= WHAT THE EXERCISE ASKS =
Check every line of the data and copy the ones where "Rotate" appears.

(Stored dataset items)
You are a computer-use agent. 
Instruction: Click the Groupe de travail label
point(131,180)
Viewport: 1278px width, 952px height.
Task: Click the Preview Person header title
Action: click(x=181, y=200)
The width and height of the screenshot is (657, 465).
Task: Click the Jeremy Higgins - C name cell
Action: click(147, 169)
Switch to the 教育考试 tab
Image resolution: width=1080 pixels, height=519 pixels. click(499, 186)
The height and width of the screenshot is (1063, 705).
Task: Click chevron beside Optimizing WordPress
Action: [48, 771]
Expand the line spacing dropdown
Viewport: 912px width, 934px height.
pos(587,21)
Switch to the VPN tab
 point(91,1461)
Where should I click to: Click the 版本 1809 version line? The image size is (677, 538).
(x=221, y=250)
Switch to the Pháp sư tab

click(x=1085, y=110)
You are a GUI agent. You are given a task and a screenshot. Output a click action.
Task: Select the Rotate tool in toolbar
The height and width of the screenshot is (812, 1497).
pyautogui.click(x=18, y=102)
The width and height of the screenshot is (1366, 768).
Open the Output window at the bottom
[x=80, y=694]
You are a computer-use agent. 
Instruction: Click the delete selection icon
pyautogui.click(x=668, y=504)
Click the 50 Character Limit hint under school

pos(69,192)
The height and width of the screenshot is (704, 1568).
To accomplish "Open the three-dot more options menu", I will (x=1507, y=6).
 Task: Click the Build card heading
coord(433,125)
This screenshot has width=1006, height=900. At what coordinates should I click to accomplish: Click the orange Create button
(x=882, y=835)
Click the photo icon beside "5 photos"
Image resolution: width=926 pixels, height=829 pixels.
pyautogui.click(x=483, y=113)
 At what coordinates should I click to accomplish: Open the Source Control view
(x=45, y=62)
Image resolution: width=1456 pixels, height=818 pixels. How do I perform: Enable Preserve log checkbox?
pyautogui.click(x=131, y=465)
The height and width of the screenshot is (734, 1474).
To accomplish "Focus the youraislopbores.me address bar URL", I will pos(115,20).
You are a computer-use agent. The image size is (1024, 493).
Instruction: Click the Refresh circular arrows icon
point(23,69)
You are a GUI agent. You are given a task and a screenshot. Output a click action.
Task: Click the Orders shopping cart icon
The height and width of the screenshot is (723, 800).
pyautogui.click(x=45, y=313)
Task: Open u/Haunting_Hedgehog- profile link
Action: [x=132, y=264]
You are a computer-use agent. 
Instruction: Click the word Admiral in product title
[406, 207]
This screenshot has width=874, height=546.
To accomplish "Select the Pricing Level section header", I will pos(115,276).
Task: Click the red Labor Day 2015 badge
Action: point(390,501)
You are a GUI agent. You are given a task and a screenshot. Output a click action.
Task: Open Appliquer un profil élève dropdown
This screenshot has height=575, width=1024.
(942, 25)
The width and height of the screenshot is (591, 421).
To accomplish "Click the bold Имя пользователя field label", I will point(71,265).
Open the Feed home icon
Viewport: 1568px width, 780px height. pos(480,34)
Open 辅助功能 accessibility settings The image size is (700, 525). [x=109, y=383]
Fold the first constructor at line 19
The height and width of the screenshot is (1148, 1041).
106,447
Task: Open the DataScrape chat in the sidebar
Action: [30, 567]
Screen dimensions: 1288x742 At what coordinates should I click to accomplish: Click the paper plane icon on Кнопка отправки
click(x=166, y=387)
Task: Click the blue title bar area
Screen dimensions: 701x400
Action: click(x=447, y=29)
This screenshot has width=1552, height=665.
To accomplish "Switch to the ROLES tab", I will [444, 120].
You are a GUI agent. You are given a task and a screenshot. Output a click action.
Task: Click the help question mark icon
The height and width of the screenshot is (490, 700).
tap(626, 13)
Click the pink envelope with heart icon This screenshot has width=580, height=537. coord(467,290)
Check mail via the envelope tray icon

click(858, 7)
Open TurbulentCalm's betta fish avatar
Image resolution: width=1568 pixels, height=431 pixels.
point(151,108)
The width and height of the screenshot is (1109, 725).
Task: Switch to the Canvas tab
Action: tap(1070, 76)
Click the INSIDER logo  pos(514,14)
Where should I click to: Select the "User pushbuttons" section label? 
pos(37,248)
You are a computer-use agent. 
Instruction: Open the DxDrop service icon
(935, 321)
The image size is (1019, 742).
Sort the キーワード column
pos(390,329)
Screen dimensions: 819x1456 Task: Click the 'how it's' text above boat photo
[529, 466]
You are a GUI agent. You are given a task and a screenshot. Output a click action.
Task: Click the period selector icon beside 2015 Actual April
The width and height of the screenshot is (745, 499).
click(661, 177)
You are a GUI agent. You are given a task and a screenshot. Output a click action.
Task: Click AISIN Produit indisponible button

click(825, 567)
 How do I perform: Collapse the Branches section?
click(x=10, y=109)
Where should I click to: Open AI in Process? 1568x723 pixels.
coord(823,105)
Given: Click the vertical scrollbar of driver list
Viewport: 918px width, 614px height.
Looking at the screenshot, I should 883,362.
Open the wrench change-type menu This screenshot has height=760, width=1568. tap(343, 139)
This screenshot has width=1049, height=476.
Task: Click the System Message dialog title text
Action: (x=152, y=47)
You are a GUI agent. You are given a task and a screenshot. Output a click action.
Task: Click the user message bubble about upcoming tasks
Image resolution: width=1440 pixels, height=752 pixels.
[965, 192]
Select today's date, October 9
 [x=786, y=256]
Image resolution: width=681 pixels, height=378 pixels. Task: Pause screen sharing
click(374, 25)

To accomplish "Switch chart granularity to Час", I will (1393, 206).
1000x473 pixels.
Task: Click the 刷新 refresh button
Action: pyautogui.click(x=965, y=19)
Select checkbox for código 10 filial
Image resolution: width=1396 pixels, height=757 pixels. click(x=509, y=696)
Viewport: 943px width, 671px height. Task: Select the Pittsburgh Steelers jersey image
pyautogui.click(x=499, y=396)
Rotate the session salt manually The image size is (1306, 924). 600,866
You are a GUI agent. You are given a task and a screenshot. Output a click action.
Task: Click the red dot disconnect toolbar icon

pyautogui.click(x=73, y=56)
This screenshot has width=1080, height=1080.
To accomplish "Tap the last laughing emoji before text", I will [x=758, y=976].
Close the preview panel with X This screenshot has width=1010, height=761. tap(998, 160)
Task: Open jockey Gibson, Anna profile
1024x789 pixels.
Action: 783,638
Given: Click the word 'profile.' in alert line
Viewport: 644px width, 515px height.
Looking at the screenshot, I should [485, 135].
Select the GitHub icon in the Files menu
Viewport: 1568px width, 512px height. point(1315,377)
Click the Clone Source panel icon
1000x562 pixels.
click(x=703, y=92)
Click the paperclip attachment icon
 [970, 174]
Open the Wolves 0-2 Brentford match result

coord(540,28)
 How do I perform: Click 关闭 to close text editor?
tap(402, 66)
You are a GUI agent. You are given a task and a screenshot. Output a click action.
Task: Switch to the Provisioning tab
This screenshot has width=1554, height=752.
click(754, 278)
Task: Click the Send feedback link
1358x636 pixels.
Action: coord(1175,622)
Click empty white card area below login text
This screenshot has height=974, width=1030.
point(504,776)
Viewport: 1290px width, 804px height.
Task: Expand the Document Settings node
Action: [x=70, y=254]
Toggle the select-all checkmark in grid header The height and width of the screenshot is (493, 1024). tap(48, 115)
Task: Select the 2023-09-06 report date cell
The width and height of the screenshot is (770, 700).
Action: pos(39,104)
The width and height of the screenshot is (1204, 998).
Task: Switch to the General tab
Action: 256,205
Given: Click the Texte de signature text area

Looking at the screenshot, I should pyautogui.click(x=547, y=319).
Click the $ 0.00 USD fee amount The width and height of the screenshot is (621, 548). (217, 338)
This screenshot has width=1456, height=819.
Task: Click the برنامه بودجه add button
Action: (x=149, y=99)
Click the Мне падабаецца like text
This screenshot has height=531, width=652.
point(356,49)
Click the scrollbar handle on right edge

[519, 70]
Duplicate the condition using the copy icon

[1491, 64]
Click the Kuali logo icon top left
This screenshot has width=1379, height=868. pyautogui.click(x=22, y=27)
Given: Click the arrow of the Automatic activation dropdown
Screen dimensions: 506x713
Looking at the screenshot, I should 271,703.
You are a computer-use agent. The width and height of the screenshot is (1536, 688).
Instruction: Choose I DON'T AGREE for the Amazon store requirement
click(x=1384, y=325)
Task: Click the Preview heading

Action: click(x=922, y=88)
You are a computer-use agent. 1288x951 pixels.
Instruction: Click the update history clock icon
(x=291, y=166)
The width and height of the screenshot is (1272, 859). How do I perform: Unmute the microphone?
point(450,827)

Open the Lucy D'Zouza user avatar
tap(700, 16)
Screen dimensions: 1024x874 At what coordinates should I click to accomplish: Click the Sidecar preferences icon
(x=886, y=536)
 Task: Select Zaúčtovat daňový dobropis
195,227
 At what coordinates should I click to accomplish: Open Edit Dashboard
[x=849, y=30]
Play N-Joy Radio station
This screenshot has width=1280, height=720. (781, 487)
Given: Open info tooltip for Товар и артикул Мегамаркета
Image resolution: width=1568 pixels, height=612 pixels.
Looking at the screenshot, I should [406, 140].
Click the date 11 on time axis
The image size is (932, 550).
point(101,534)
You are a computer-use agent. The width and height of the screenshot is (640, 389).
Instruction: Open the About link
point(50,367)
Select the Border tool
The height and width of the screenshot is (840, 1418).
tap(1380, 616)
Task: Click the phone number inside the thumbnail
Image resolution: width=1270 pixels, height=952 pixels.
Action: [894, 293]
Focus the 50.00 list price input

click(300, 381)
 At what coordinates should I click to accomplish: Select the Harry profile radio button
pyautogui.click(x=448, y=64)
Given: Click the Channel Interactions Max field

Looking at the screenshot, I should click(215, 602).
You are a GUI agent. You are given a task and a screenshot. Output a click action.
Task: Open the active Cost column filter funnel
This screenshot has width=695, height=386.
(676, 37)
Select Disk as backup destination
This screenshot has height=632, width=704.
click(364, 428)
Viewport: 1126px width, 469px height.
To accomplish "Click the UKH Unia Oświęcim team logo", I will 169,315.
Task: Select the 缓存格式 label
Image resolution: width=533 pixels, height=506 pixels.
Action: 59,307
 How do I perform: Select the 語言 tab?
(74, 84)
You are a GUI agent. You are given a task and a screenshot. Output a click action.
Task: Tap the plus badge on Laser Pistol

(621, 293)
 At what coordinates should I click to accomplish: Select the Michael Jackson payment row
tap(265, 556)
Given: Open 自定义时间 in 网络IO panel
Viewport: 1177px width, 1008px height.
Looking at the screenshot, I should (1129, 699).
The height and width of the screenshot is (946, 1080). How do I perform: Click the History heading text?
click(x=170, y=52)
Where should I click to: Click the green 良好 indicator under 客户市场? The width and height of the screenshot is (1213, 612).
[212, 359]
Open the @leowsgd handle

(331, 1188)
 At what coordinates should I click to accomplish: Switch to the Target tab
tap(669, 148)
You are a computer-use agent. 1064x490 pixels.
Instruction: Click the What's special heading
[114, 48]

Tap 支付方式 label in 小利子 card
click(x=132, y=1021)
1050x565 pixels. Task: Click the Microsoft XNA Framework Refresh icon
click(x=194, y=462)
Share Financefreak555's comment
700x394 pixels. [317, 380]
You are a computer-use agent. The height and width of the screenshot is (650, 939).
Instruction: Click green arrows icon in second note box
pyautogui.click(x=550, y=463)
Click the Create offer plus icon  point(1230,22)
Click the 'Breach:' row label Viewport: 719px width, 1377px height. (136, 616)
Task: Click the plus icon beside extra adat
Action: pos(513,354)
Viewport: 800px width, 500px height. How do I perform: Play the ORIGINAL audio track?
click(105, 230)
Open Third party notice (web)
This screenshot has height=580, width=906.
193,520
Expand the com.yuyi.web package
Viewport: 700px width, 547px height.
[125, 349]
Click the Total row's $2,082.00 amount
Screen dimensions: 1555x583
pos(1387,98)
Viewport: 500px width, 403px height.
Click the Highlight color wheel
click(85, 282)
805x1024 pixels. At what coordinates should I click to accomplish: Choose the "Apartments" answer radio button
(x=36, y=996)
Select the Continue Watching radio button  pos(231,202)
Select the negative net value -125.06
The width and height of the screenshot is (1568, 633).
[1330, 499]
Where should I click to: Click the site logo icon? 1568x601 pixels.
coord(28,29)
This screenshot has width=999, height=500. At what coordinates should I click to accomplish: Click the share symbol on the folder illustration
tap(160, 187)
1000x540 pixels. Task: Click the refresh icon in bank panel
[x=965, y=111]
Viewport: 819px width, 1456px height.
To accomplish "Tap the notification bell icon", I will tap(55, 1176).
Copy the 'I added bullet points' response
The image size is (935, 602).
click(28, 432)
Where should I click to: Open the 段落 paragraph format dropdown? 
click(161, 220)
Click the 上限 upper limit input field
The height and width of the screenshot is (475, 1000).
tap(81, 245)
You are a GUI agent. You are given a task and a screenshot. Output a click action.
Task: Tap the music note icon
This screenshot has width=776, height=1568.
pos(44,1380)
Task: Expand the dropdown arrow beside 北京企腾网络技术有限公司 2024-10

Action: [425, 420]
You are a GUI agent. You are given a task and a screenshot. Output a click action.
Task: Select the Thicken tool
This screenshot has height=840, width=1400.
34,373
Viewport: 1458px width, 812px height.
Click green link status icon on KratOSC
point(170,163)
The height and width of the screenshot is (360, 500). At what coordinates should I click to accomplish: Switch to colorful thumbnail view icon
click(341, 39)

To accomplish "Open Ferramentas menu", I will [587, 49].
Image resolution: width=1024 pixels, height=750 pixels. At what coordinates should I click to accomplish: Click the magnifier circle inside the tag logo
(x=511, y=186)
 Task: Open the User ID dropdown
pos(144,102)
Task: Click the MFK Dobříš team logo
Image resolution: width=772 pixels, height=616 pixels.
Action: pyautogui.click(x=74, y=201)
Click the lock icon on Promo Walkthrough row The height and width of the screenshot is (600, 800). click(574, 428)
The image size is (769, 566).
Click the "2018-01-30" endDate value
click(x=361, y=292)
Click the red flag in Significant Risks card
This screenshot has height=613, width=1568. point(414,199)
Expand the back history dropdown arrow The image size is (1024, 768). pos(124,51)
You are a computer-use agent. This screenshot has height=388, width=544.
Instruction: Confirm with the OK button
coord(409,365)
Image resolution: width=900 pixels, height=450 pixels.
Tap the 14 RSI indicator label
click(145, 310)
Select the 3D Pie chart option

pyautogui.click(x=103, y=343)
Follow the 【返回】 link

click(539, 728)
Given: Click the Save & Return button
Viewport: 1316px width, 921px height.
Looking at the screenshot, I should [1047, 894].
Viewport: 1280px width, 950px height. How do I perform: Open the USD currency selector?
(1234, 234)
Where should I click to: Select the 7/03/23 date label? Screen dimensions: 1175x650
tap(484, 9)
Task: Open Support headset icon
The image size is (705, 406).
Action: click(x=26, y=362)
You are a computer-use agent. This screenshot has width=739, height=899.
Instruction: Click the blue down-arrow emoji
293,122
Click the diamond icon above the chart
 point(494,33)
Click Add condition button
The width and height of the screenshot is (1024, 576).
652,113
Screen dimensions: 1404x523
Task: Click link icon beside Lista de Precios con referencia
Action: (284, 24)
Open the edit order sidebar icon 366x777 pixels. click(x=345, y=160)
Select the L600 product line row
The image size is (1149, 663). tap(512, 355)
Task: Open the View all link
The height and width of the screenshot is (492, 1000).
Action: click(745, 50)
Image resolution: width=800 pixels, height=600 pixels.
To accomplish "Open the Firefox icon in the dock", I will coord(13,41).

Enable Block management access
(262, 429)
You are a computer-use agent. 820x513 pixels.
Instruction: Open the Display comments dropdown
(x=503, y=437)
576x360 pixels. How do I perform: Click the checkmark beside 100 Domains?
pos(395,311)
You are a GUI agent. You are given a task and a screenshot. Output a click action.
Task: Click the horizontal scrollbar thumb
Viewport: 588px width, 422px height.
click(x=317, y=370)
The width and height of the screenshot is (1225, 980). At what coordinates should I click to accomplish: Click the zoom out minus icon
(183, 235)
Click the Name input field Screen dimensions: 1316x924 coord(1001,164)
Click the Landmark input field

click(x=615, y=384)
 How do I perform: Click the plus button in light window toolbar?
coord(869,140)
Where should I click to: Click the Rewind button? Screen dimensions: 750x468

= EXERCISE RESPONSE =
Task: Select the Rotate tool in toolbar
Rotate the session salt manually The image size is (1306, 924). 600,866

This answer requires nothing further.